Saint Yves used for the promotion of Human Rights

Source: FSSPX News


On the occasion of the celebrations for the VIIth centenary of the death of St. Yves Hélory de Kermartin, patron saint of lawyers and Bretons, John Paul II sent a message to Mgr. Lucien Fruchaud, Bishop of St-Brieuc, dated May 13.

“The Europe of the Rights of Man, he wrote, must make sure that the objective elements of the natural law remain at the root of positive laws.”

John Paul II recalled the career of the great Breton saint: magistrate, lawyer and priest, faithful “to defend the principles of justice and integrity, attentive to guarantee the fundamental rights of the person, the respect of his basic and transcendental dignity, and the protection which the law must assure him.”

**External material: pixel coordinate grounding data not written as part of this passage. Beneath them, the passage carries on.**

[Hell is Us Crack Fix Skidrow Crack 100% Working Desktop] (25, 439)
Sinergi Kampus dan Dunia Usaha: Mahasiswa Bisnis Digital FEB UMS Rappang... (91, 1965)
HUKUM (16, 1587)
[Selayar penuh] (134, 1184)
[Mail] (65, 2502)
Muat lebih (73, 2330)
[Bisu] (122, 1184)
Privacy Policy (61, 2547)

John Paul II underlined the topicality of the message and witness of St. Yves, in particular his concern to promote an equitable justice and to defend the rights of the poorest. Consequently, the Pope invited “the architects of the construction of Europe to spare no effort in order that the rights of all, especially the weakest, be recognized and defended.”

It seems somewhat risky to mingle St.Yves with Human Rights because, as Jean Madiran often points out, these are the Rights of Man Without God. There are principle which it is dangerous to try to adapt, indeed it is even impossible to do so. It is unfortunate that our hierarchy have styled themselves experts in this kind of salvage operations, leaving a destructive confusion concerning the true rights of God. At a time when the Vatican and the Pope demand that Europe remember honestly and openly, its Christian origins, it would be well for them to remember this distinction.